> **Provided text**:

Everybody has probably heard of “the British Empire.” In the 19th and early 20th centuries it was the largest empire in history, and for much of that time was the military “superpower” of the world. It began in the 1400s when Europeans, initially from Portugal and Spain, began exploring the world by ship. The European approach was to come ashore on a new bit of land and claim they owned it (unless there was an existing society that looked powerful enough to give them a serious argument), then claim it was a “possession” or “territory” or, if they shipped enough of their own people there, a “colony.”
England was a late starter in this European trend, but got very good at it by the 1500s. The British government, headed by Queen Elizabeth I, started to enthusiastically support the effort, and in the 1500s began talking about establishing an empire. It probably wasn’t Elizabeth I’s idea — instead, it was a policy urged by one of her closest advisors, John Dee, who was born July 13, 1527 in London. He’s probably the one who coined the term “British Empire.”
Dee was born into a well-placed family, although they weren’t formally members of the nobility. His father was a textile merchant, or “mercer,” and a member of the court of the king at the time, Henry VIII. Because his family was well off, Dee was educated, and attended St. John’s College in Cambridge when he was 15. By the time he graduated he’d been recognized as a particularly bright student, and was named one of the original fellows of Trinity College when it was founded in 1546.

> **Data excerpts**:
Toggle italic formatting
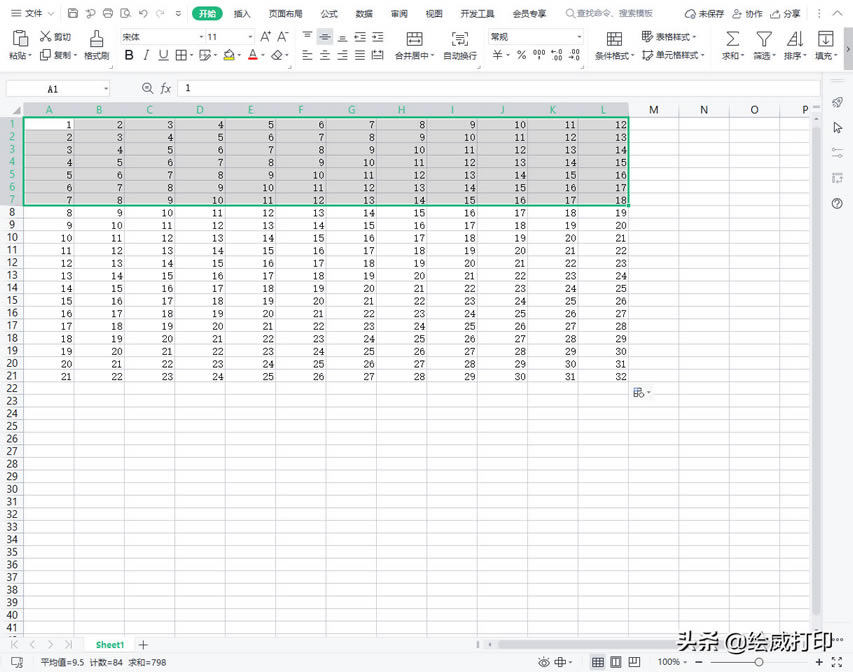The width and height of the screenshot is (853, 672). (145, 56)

* * *

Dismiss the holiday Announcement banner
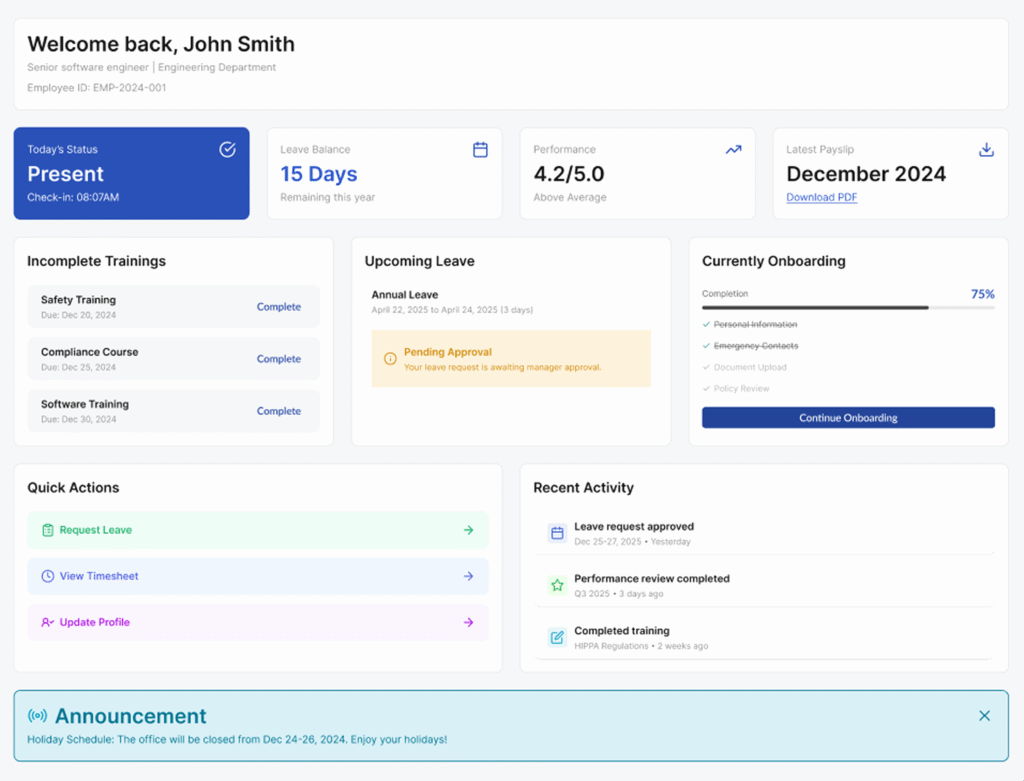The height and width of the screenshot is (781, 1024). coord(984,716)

> **Aim of the exercise**: Go on with the passage about John Dee and the British Empire, starting right after its last sentence. The lines above are separate material with no connection to the passage on John Dee and the British Empire.

> **Response for this exercise**:
Dee was interested in just about everything, including science — which at the time included alchemy and astrology. At Trinity College he helped out behind the scenes with theatre productions, designing various sorts of special effects. For one production, Peace (a classic play by Aristophanes), his effects were so good he acquired a reputation as a magician. That reputation stuck with him — and he probably encouraged it.
In the late 1540s Dee travelled throughout Europe, meeting other natural philosophers (although that term probably didn’t yet exist) and studying math, astronomy, navigation, and anything else he could find out about. During his travels he accumulated the biggest collection of mathematical and astronomical instruments and tools in England.
When he got back home he became a rector in a school near London, and was offered a position as the equivalent of a professorship at Oxford University — but he turned it down, saying he disagreed with the school’s emphasis on rhetoric and grammar instead of philosophy and science. He may have had an ulterior motive as well: obtaining an even better position at the royal court, which at the time was headed by Queen Mary I. His plan was diverted when he was arrested because he’d prepared horoscopes for the Queen and for Princess Elizabeth. The actual charge was “calculating.” The English body that investigated such crimes was the Star Chamber, a sort of local version of the Spanish Inquisition, but Dee managed to clear his name. It turned out that one of the factors against him was his preference for secrecy — which caused him problems at other times as well.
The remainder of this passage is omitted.